While stocks pared losses in the last hour of trading to finish off their session lows, the benchmark S&P 500 fell about 3% to notch its biggest one-day percentage decline since Dec. 4.
The decline amounted to a $766 billion paper loss for the index, according to Refinitiv data. The S&P 500 has fallen for six consecutive sessions and is now about 6% below its record closing high on July 26.
The yuan weakened past the seven-per-dollar level, its lowest in 11 years, after the People’s Bank of China, with the blessing of policymakers, set its daily midpoint at the weakest level in eight months.
On Twitter, Trump called the action a “major violation” and “currency manipulation.”
Several investors viewed the move in the yuan as a direct response to Trump’s announcement of 10% tariffs on an additional $300 billion of Chinese imports.
“It’s the escalation of the trade war,” said Steven DeSanctis, equity strategist at Jefferies in New York. “The dollar strengthening presents another issue. For companies that do a lot of business outside the U.S., it all adds up.”
A weaker yuan and a stronger dollar pose challenges for U.S. companies that do substantial business in China by effectively raising the cost of their goods for Chinese customers.
Adding to the tensions, China’s Commerce Ministry said that Chinese companies have stopped buying U.S. agricultural products and that China will not rule out imposing import tariffs on U.S. farm products that were bought after Aug. 3.
Shares of S&P 500 technology companies, which are heavily exposed to Chinese markets, dropped 4.1%.
Apple shares slid 5.2% as analysts warned that the newly proposed tariffs may hurt demand for the iPhone, while the Philadelphia semiconductor index dropped 4.4%.
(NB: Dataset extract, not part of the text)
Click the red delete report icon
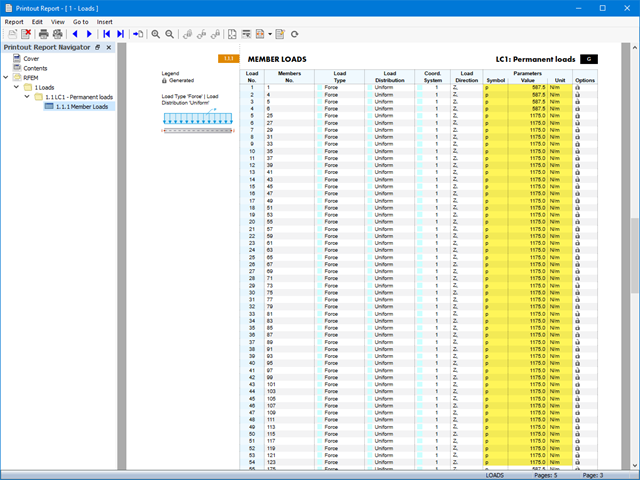Viewport: 640px width, 480px height. [27, 34]
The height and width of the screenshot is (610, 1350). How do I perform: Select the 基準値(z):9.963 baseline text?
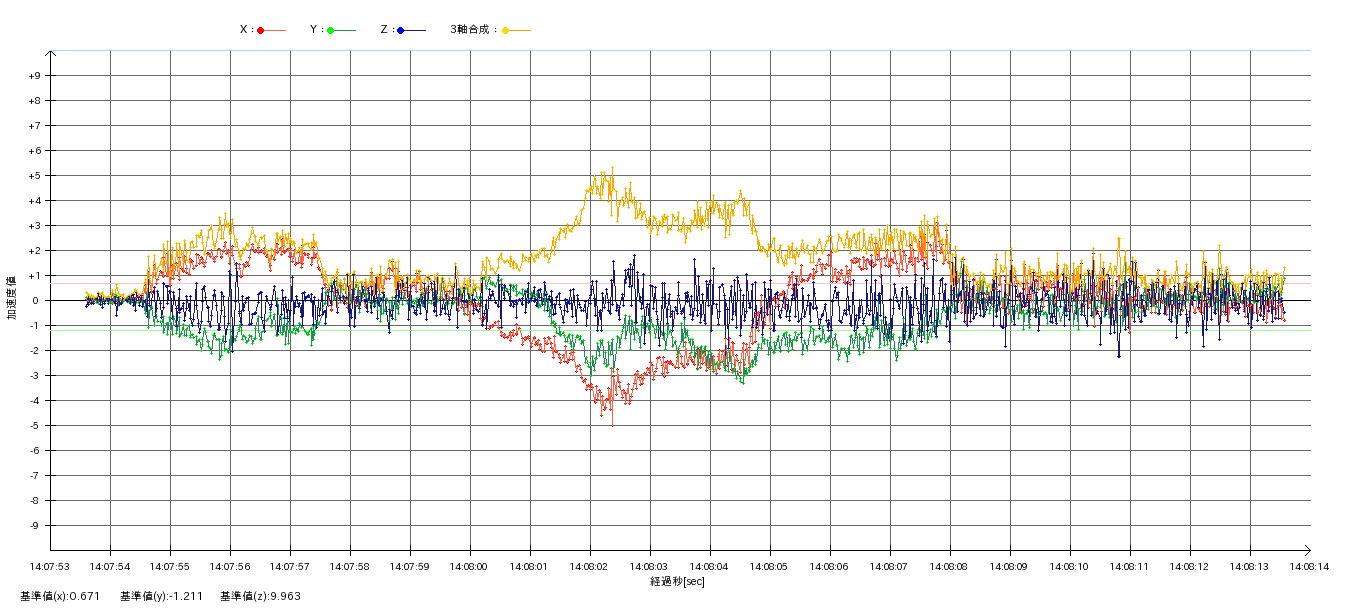point(260,596)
Stocks could slide further if there are no signs of improvement in U.S.-China trade relations before September, when the recently announced tariffs are to take effect, said Keith Lerner, chief market strategist at SunTrust Advisory Services in Atlanta.
“There’s a little bit of a vacuum in the market for the next several weeks,” he said. “We’re in this corrective phase, and it likely has further to go.”
The Dow Jones Industrial Average fell 767.27 points, or 2.9%, to 25,717.74, the S&P 500 lost 87.31 points, or 2.98%, to 2,844.74 and the Nasdaq Composite dropped 278.03 points, or 3.47%, to 7,726.04.
The Cboe Volatility Index, an options-based gauge of investor anxiety, rose 6.98 points to 24.59, its highest in about seven months.
No. 1 U.S. meat processor Tyson Foods Inc was one bright spot. Its shares rose 5.1% after the company beat quarterly profit estimates.
Declining issues outnumbered advancing ones on the NYSE by a 6.36-to-1 ratio; on Nasdaq, a 6.46-to-1 ratio favored decliners.
The S&P 500 posted three new 52-week highs and 32 new lows; the Nasdaq Composite recorded 13 new highs and 280 new lows.
Volume on U.S. exchanges was 9.41 billion shares, compared with the 6.8 billion average for the full session over the last 20 trading days.